Minnesota parents: In the midst of the Twin Cities' ongoing crime surge, do you want your children taught that the sense of disorder in carjackings and "smash-and-grab" looting is merely a social "construction"? That the work of the men and women of our police departments — charged with stemming this crime wave — is rooted in slavery and "oppression"?
Do you want your kids to be trained to view themselves and their classmates as members of "racialized hierarchies" based on "dominant European beauty standards"?
To disdain their families' religious beliefs as the source of "caste systems" used to "justify imperialism, colonization, warfare and chattel slavery"?
Do you believe our public schools' mission is to train our kids to "resist" America's "systemic" abuse of power against "marginalized," oppressed groups?
If the Minnesota Department of Education's (MDE) proposed new social studies standards are adopted — having begun the formal rule-making process — this is what our children will be learning for the next 10 years.
MDE acknowledges its new standards mark a "major shift" from current standards. In fact, in MDE's brave new educational world, ideology will replace the basic factual knowledge students need to be informed citizens, enlisting them as foot soldiers in an extremist political crusade.
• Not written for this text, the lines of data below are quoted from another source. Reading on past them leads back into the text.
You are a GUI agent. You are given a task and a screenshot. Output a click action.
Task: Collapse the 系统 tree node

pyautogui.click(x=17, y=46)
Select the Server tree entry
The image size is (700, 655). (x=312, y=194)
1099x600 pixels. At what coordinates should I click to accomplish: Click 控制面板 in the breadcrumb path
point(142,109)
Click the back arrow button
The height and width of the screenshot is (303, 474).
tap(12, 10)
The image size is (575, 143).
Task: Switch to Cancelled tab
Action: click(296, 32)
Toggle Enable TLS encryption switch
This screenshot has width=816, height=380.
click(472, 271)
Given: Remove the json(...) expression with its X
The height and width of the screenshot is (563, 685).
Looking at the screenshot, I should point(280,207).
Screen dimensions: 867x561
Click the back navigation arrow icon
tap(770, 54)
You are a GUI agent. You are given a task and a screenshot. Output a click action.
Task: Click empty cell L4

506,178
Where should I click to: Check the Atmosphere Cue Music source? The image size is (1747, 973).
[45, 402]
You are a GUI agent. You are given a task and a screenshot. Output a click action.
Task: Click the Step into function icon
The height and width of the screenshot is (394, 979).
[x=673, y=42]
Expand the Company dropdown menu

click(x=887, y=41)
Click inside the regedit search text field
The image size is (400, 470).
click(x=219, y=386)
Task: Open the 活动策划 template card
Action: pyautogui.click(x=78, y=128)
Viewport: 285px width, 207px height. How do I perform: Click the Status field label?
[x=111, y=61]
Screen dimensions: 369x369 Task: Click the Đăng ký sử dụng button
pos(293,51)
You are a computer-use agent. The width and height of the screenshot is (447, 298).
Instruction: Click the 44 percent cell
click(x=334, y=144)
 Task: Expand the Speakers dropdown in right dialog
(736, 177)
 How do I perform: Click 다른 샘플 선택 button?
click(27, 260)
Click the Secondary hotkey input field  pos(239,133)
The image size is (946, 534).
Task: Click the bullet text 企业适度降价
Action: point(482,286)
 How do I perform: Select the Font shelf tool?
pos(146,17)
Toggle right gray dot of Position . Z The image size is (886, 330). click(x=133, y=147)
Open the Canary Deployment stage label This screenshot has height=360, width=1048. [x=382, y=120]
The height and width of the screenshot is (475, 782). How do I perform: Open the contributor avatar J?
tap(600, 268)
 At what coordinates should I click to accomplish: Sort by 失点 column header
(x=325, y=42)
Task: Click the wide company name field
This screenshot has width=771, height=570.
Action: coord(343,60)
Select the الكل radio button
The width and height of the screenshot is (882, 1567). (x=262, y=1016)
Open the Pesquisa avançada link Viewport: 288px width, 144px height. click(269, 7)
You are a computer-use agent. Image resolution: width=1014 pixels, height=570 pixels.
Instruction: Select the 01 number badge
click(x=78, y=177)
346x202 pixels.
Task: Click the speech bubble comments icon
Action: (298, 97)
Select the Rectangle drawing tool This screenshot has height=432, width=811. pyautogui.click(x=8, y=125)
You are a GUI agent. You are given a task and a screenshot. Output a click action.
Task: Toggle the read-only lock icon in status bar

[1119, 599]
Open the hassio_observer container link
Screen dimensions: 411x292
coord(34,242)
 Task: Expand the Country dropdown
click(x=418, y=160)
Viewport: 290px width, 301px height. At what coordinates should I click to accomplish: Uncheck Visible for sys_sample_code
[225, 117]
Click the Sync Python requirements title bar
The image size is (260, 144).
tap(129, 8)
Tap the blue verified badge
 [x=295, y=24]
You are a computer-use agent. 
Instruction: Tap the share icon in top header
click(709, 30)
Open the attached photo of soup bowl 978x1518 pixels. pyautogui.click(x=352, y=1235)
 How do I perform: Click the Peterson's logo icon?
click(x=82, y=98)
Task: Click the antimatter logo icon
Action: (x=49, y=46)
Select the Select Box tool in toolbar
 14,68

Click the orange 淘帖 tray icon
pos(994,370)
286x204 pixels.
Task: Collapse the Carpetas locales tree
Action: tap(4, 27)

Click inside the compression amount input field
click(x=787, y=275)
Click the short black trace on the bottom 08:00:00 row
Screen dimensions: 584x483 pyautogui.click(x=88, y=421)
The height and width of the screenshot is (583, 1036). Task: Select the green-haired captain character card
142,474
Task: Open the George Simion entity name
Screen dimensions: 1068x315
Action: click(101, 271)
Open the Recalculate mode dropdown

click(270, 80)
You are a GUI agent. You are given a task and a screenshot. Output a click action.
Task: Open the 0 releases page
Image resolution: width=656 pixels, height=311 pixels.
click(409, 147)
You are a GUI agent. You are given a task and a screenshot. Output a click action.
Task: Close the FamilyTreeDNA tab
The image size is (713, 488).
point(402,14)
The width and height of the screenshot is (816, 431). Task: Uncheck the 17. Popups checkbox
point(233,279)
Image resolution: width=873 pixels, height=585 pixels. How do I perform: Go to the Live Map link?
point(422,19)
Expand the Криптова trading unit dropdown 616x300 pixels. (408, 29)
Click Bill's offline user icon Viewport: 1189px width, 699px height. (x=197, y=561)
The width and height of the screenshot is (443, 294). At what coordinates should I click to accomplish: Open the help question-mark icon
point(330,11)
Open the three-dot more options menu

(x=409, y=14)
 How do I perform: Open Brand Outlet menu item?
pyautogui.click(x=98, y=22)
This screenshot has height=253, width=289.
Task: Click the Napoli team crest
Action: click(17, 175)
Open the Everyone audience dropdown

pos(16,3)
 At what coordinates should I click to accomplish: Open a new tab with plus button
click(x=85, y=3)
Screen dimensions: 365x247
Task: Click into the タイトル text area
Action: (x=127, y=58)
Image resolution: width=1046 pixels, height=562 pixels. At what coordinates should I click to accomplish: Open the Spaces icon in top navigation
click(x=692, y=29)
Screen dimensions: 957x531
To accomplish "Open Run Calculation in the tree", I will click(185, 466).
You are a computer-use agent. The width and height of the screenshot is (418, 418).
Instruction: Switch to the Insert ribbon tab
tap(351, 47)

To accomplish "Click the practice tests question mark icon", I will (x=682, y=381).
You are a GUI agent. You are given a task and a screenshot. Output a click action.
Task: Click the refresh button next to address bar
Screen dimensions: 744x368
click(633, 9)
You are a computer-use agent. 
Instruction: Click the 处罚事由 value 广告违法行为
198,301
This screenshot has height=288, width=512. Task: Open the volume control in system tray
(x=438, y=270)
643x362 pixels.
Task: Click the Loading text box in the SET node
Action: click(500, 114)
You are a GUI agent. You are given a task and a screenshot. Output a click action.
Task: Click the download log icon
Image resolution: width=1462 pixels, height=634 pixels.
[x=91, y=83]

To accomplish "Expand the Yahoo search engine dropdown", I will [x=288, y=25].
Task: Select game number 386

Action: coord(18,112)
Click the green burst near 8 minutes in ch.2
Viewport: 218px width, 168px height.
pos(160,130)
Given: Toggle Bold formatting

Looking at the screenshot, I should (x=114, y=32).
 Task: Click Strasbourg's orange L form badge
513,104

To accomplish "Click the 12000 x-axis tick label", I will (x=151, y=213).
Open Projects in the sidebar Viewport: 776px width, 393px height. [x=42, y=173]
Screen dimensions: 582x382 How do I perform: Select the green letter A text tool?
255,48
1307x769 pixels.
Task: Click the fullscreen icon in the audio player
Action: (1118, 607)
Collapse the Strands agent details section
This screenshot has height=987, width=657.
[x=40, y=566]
The ideological lens through which social studies subjects like history and geography will be taught is ethnic studies — a highly politicized "fifth strand" that MDE has added to the four social studies content areas named in state law. Its theories and assumptions are set forth in a 2017 essay titled "The Need for Ethnic Studies Curricula in Minnesota Schools."
The essay's lead author, Jonathan Hamilton, is a member of the MDE-appointed committee that drafted the standards. He is also a leader of Education for Liberation Minnesota, a group that has denounced our state's public education system as a "white supremacist puzzle that must be taken apart and exposed for the lie it is."